Document passage: Begin

Simmons was initially treated at the Franklin Parish Medical Center (“FPMC”). Simmons alleges that the physicians at FPMC twice recommended that he be treated at the burn center at either Jackson, Mississippi or Shreveport, Louisiana. Simmons further alleges that the authorities at TPMC never scheduled an appointment for him to be seen, evaluated, and treated at a burn center, which resulted in him being left with a permanently deformed foot.

On October 7, 2020, Simmons filed this lawsuit, asserting claims under Title 42 United States Code § 1983, and the Fifth, Eighth, Ninth, and Fourteenth Amendments to the United States Constitution. He also asserts claims under state law. Simmons alleges that he was in need of specialized medical treatment and care, but Defendants refused to authorize any treatment outside of TPDC. Simmons states that he suffered pain on a daily basis, but Defendants ignored and refused his needs for specialized treatment and wound care. He alleges that Defendants were deliberately indifferent to his medical needs.

On January 6, 2022, Defendants filed the pending Motion in Limine/Daubert Motion seeking to limit the testimony of Plaintiff's expert, Dr. Richard Willner, a podiatrist, in eight different respects. Simmons has filed an opposition [Doc. No. 29].

The motion is fully briefed, and the Court is prepared to rule.

Document passage: End
Recorded information: Begin

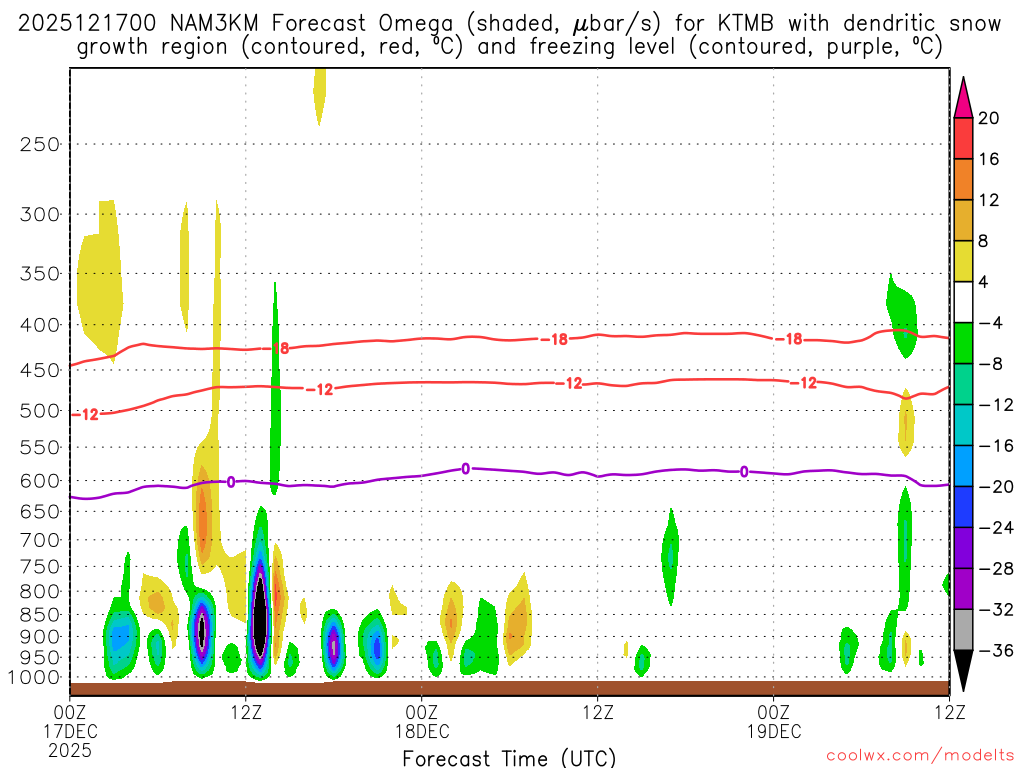The width and height of the screenshot is (1024, 768).
Task: Click the 1000 pressure level label
Action: coord(37,677)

Recorded information: End

• **Exercise aim**
Extend the court passage on Simmons's medical-care lawsuit past its final sentence.

• **Solved problem**
II. LAW AND ANALYSIS

Under Federal Rule of Evidence 702, an expert opinion on scientific, technical, or specialized knowledge can be admitted only if:

(a) the expert's scientific, technical, or other specialized knowledge will help the trier of fact to understand the evidence or to determine a fact in issue;
(b) the testimony is based on sufficient facts or data;
(c) the testimony is the product of reliable principles and methods; and
(d) the expert has reliably applied the principles and methods to the facts of the case.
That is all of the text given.